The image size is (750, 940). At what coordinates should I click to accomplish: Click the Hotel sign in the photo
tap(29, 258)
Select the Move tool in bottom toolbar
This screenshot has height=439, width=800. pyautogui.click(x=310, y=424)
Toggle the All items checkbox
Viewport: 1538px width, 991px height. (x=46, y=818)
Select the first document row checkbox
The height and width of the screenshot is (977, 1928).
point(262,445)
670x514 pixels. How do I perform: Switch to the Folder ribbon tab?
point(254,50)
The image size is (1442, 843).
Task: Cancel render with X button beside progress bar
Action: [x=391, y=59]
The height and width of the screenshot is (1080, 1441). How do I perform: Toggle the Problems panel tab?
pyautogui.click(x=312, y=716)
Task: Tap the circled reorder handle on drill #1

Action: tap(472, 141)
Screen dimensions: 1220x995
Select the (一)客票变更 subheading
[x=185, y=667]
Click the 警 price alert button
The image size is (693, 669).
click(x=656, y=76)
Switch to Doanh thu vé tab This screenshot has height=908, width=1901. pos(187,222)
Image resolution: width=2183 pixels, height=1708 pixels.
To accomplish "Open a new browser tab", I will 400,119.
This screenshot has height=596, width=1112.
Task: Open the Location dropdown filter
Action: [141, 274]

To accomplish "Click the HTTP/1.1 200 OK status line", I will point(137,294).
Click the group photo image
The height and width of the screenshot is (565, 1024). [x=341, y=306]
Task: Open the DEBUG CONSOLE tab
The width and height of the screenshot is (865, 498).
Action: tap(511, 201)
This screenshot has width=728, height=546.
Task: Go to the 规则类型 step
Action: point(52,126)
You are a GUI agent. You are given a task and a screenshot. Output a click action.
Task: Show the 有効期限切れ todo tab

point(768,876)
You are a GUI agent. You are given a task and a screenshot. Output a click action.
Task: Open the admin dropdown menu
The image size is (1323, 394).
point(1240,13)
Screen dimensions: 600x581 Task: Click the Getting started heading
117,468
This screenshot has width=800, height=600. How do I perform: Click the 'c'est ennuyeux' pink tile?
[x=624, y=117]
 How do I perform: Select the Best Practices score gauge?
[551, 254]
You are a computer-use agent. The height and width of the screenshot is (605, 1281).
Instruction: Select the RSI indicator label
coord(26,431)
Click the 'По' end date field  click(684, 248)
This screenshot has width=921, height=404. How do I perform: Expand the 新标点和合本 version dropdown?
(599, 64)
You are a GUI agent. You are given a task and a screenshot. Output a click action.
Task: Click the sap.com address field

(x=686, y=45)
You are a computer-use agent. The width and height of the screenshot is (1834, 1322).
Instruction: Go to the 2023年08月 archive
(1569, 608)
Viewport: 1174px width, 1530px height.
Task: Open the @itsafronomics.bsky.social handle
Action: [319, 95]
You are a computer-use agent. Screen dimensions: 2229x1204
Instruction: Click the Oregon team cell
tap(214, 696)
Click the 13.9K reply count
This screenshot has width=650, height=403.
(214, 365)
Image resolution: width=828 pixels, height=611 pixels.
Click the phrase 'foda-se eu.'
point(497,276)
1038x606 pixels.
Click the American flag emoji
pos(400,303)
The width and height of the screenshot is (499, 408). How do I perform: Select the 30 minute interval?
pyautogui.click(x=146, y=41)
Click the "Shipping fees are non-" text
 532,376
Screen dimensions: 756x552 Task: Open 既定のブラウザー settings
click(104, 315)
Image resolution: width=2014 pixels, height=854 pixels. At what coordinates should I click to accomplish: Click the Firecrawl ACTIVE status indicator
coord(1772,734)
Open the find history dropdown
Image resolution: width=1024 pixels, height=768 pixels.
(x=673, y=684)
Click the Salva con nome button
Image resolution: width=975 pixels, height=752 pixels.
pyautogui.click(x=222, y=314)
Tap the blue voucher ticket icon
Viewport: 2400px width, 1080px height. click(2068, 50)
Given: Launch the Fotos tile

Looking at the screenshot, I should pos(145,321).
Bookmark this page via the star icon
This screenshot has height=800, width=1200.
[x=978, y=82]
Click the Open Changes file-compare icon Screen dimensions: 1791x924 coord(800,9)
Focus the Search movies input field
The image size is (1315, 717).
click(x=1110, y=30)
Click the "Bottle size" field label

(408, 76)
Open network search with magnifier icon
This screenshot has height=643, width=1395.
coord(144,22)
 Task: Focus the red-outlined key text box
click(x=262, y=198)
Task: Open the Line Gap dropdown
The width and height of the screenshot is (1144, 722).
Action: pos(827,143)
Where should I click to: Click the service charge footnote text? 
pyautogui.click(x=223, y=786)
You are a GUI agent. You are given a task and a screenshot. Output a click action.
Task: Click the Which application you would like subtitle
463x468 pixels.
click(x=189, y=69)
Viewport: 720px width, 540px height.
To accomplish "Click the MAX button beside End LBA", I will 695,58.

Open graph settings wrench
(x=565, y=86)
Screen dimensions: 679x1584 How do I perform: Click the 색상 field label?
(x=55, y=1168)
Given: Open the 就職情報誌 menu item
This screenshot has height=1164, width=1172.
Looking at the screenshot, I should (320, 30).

+ + + +

[Directions for this task]
Keeping every character as it is, restate the lines above that run from the line with "Screen dimensions: 600x581" through the line with "You are a computer-use agent. The width", both included, and nothing else.

[Expected answer]
Screen dimensions: 600x581 Task: Click the Getting started heading
117,468
This screenshot has width=800, height=600. How do I perform: Click the 'c'est ennuyeux' pink tile?
[x=624, y=117]
 How do I perform: Select the Best Practices score gauge?
[551, 254]
You are a computer-use agent. The height and width of the screenshot is (605, 1281).
Instruction: Select the RSI indicator label
coord(26,431)
Click the 'По' end date field  click(684, 248)
This screenshot has width=921, height=404. How do I perform: Expand the 新标点和合本 version dropdown?
(599, 64)
You are a GUI agent. You are given a task and a screenshot. Output a click action.
Task: Click the sap.com address field

(x=686, y=45)
You are a computer-use agent. The width and height of the screenshot is (1834, 1322).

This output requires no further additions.